## Model Pipeline
**Data preprocessing**: Resize to 60x60

**Model**: GoogLeNet one-step

In [None]:
!pip install pickle5

In [None]:
# import libraries
import tensorflow as tf
import matplotlib.pyplot as plt
from tensorflow import keras
from tensorflow.keras import datasets, layers, models, losses, optimizers, regularizers, callbacks

import os
import time
import numpy as np
import pandas as pd
from sklearn.metrics import confusion_matrix

import cv2
from scipy.ndimage import median_filter
from skimage.transform import resize as sk_resize
from skimage.util import img_as_ubyte
from skimage.morphology import skeletonize, thin

import helpers as helper
from keras_model_s3_wrapper import *

import boto3
import pickle5 as pickle
s3 = boto3.resource('s3')
bucket_name = 'wafer-capstone'
my_bucket = s3.Bucket(bucket_name)

In [None]:
tf.__version__

In [None]:
tf.config.list_physical_devices(device_type=None)

### Load the data
Dataset must have the following columns: 
- **waferMap**: defect data of wafer map where 0 = blank spot, 1 = normal die (passed the electrical test), and 2 = broken die (failed electrical test); data type must be np.uint8
- **ID**: unique identification for each waferMap, separate from dataframe index

If labeled, dataset must have the following columns:
- **detectLabels**: for evaluating the detect model, where 0 = no defect, 1 = defect
- **classifyLabels**: for evaluating the classify model, where 0 = Loc, 1 = Edge-Loc, 2 = Center, 3 = Edge-Ring, 4 = Scratch, 5 = Random, 6 = Near-full, 7 = Donut, 8 = none

In [None]:
# specify variables

# specify data to load
path = '' # S3 folder where data lives
filename = '' # data filename in S3
labeled = True

# where to save results
result_path = '' # folder in local instance to save results
result_filename = '' # filename to save the results as

# which model to run
model = 'googlenet-all60'

In [None]:
# load data directly from S3 (using boto3 resource)
start = time.time()

data_key = f'{path}/{filename}.pkl'
data = pickle.loads(my_bucket.Object(data_key).get()['Body'].read())

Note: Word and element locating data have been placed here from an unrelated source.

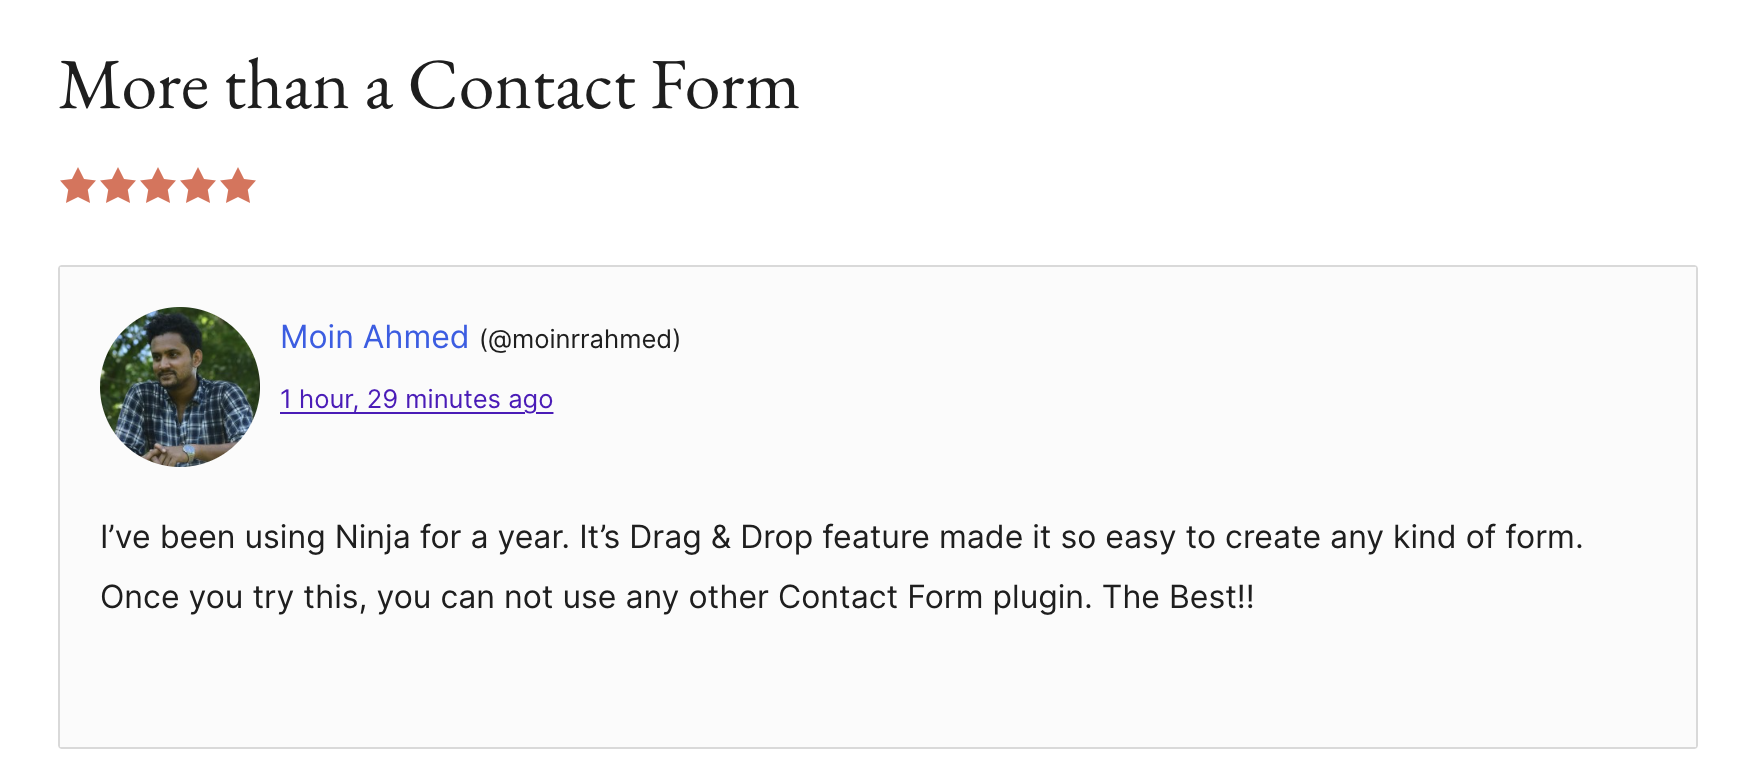
Task: Click 'The Best!!' at the review's end
Action: [x=1178, y=598]
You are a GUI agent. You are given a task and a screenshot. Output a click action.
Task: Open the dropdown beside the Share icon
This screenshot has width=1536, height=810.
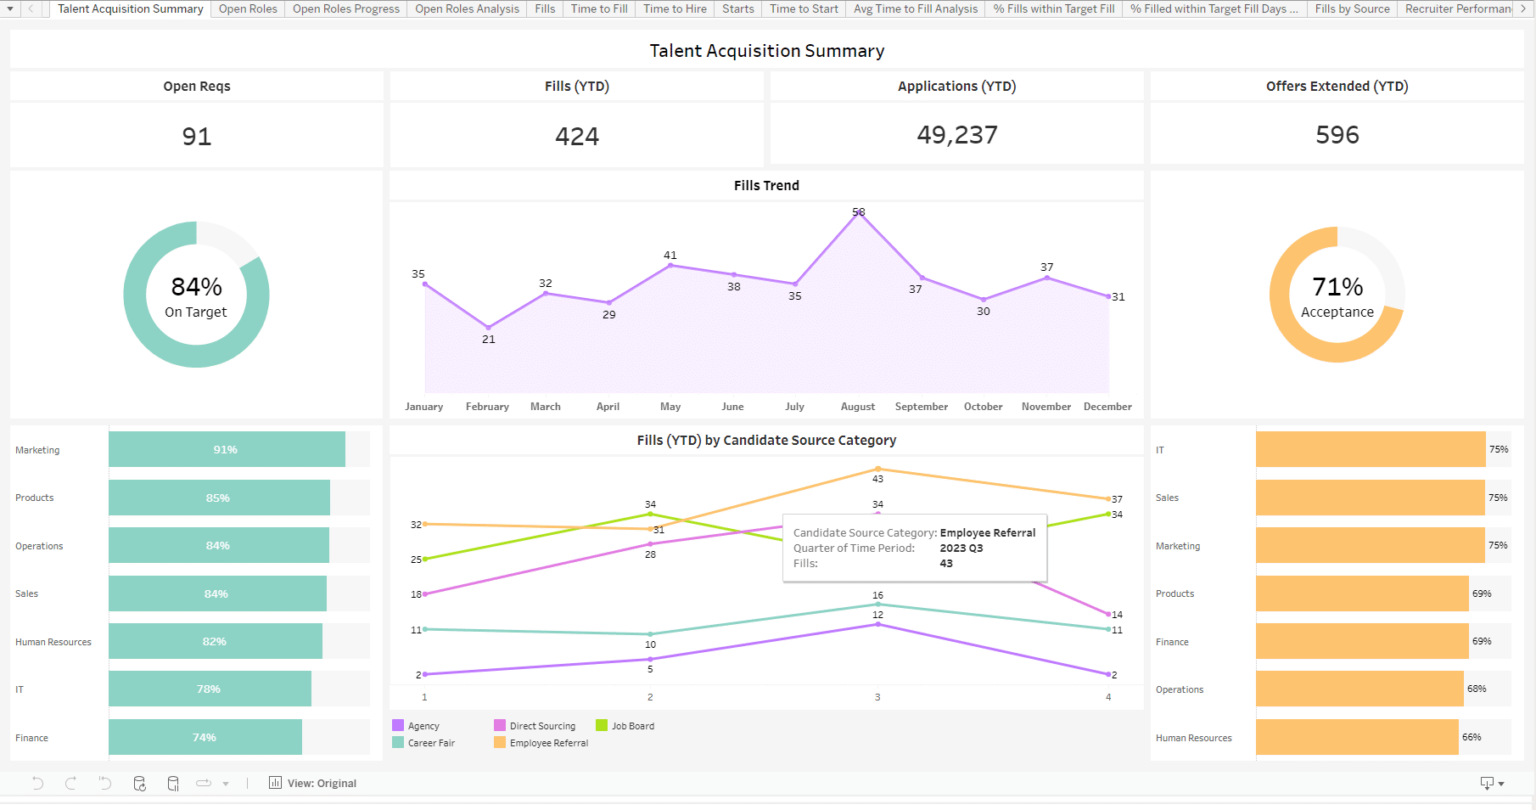tap(225, 783)
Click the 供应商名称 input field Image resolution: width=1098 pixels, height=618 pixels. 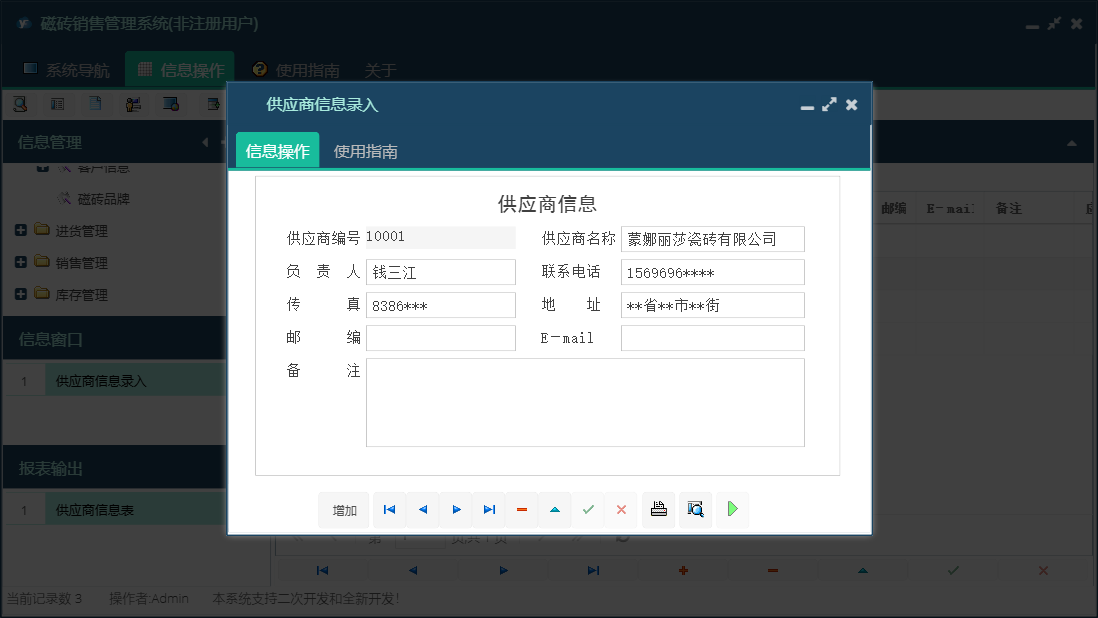(712, 238)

print("Wall time: {:.2f} seconds".format(time.time() - start))
print(f"Dataset length: {len(data)}")

In [None]:
# IF LABELED
# show failure type distribution
if labeled:
    data_defects = data[data.detectLabels == 1]
    helper.defect_distribution(data_defects, note=f'({filename})')

### Data preprocessing

In [None]:
# resize to 60x60
start = time.time()

def preprocess(x):
    y = sk_resize(x, [60 ,60])
    new_y = img_as_ubyte(y)
    return new_y
    
data['waferMap224'] = data.waferMap.apply(lambda x: preprocess(x))

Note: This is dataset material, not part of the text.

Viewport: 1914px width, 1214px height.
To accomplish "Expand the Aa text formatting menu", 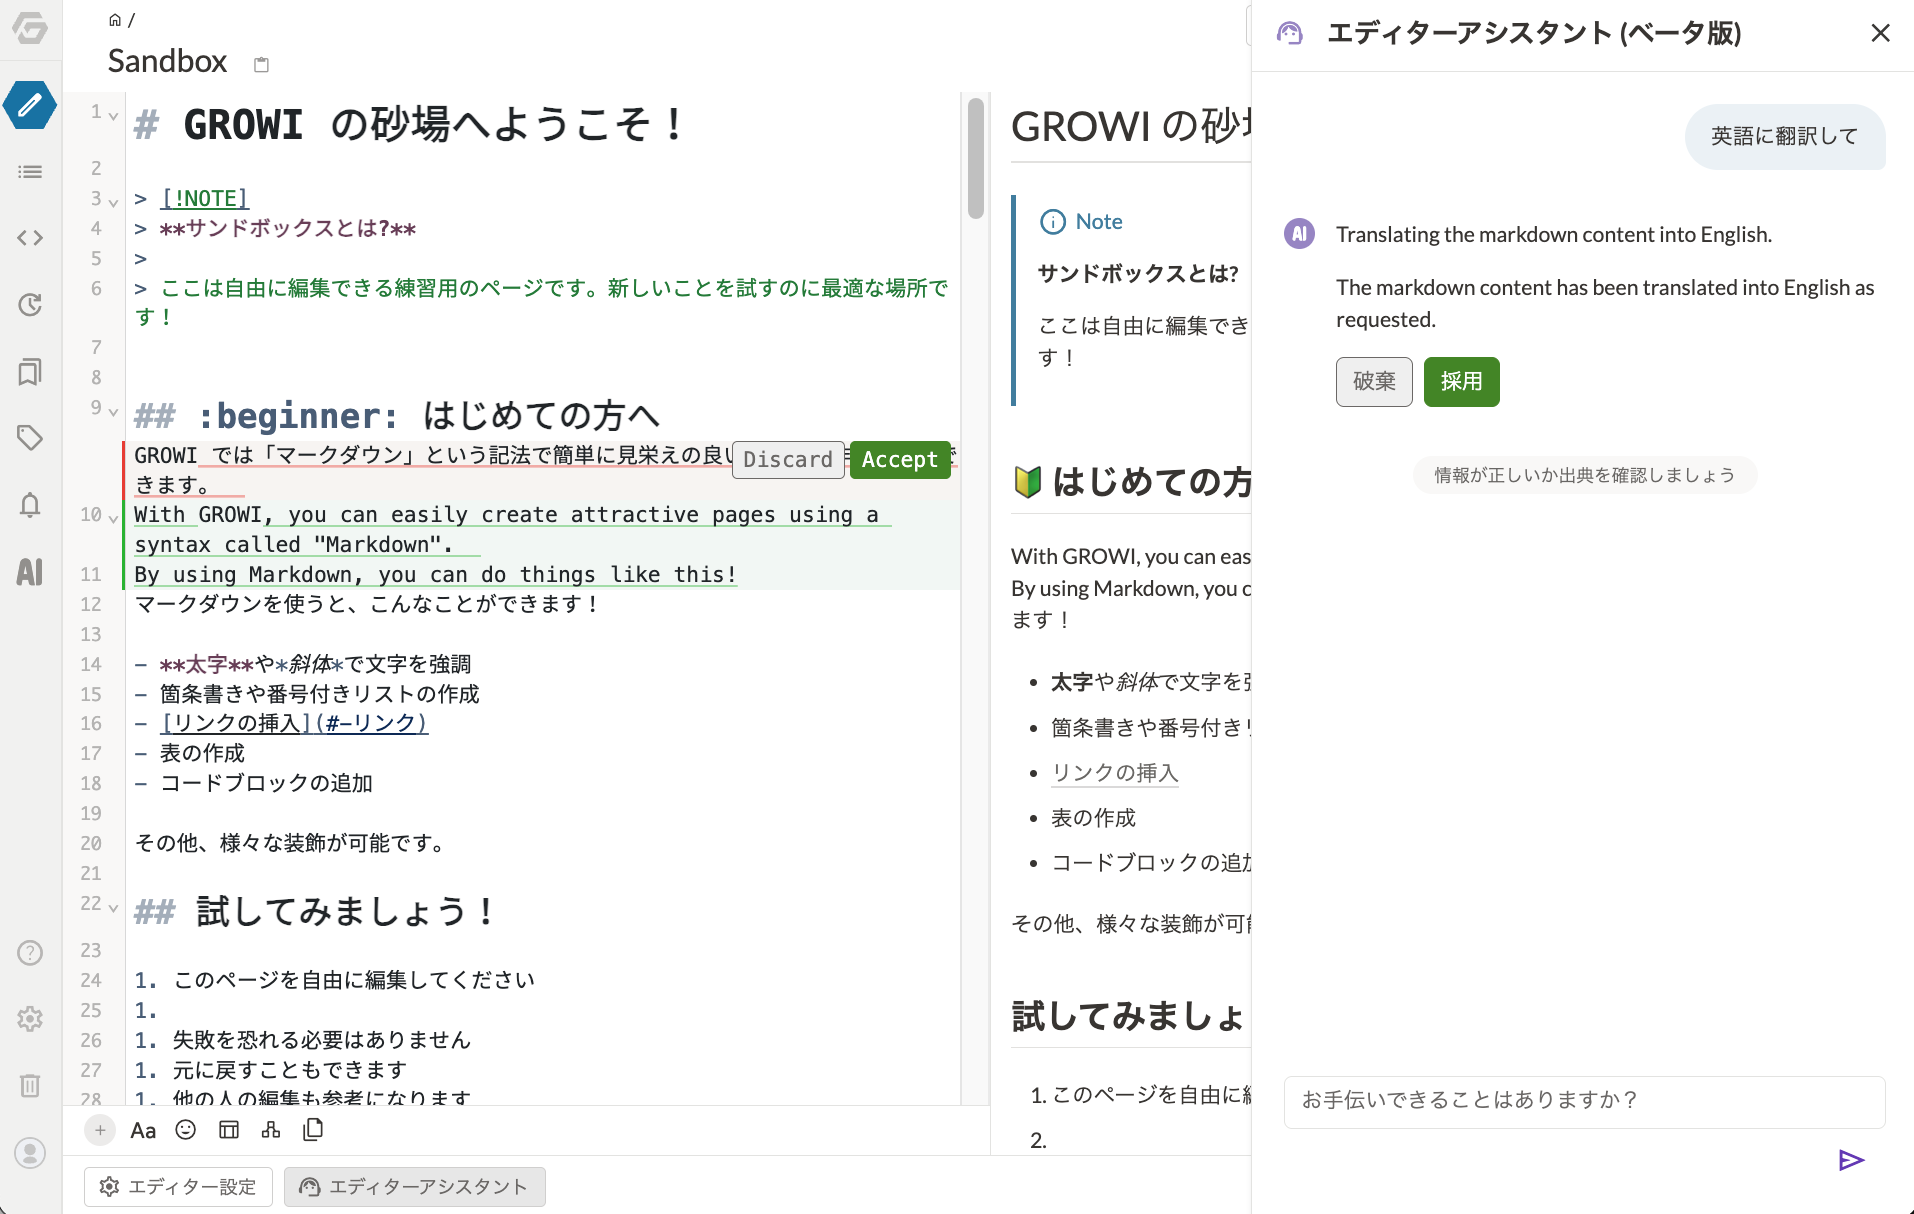I will pos(143,1130).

print("Wall time: {:.2f} seconds".format(time.time() - start))
print("Sanity checks:")
print(f'Map shape: {data.waferMap224[0].shape}')

In [None]:
plt.imshow(data.waferMap224[0])

### GoogLeNet Model

##### Data set-up

In [None]:
# prepare inputs
start = time.time()

x_det = np.stack(data['waferMap224'])
x_det = tf.expand_dims(x_det, axis=3, name=None)
x_det = tf.repeat(x_det, 3, axis=3)

print("Wall time: {:.2f} seconds".format(time.time() - start))
# sanity check
# expected: TensorShape([#rows, xdim, ydim, 1])
x_det.shape

In [None]:
# IF LABELED
# prepare labels for evaluating results
if labeled:
    y_det = np.asarray(data['classifyLabels']).astype(np.uint8)

##### Load and run model

In [None]:
# load saved detect model from S3
start = time.time()

googlenet = s3_get_keras_model(model)
googlenet.summary()

print("Wall time: {:.2f} seconds".format(time.time() - start))

In [None]:
# generate predictions
start = time.time()

googlenet_pred = googlenet.predict(x_det)
googlenet_labels = np.argmax(googlenet_pred[0], axis=1).astype(np.uint8)

print("Wall time: {:.2f} seconds".format(time.time() - start))

In [None]:
# IF LABELED
if labeled: 
    y_test = data['classifyLabels'].tolist()
    
    # manually compute overall accuracy
    googlenet_cm = confusion_matrix(y_test, googlenet_labels)

    num = 0
    for i in range(9):
        num += googlenet_cm[i][i]

    overall_accuracy = num / len(y_test) * 100
    print(f'Overall Model Accuracy: {overall_accuracy:.2f}%') 

    # plot confusion matrix
    helper.plot_confusion_matrix(y_test, googlenet_labels, mode='all', normalize=True)

### Error Analysis

In [None]:
# IF LABELED
# plot confusion matrix counts
if labeled:
    helper.plot_confusion_matrix(y_test, googlenet_labels, mode='all', normalize=False)

##### Optional visualization of misclassified wafers
Parameters:
- **true_label**: true label of the wafer
- **pred_label**: label predicted by the model
- **n**: number of samples to visualize (note: must be less than or equal to the total number in confusion matrix)

0 = Loc, 1 = Edge-Loc, 2 = Center, 3 = Edge-Ring, 4 = Scratch, 5 = Random, 6 = Near-full, 7 = Donut, 8 = none

In [None]:
# # plot misclassified wafers
# print('Scratch mislabled as None')
# helper.visualize_misclassified(data, y_test, googlenet_labels, true_label=4, pred_label=8, n=9, 
#                         figsize=(5,5), col='waferMap', cmap='gray_r')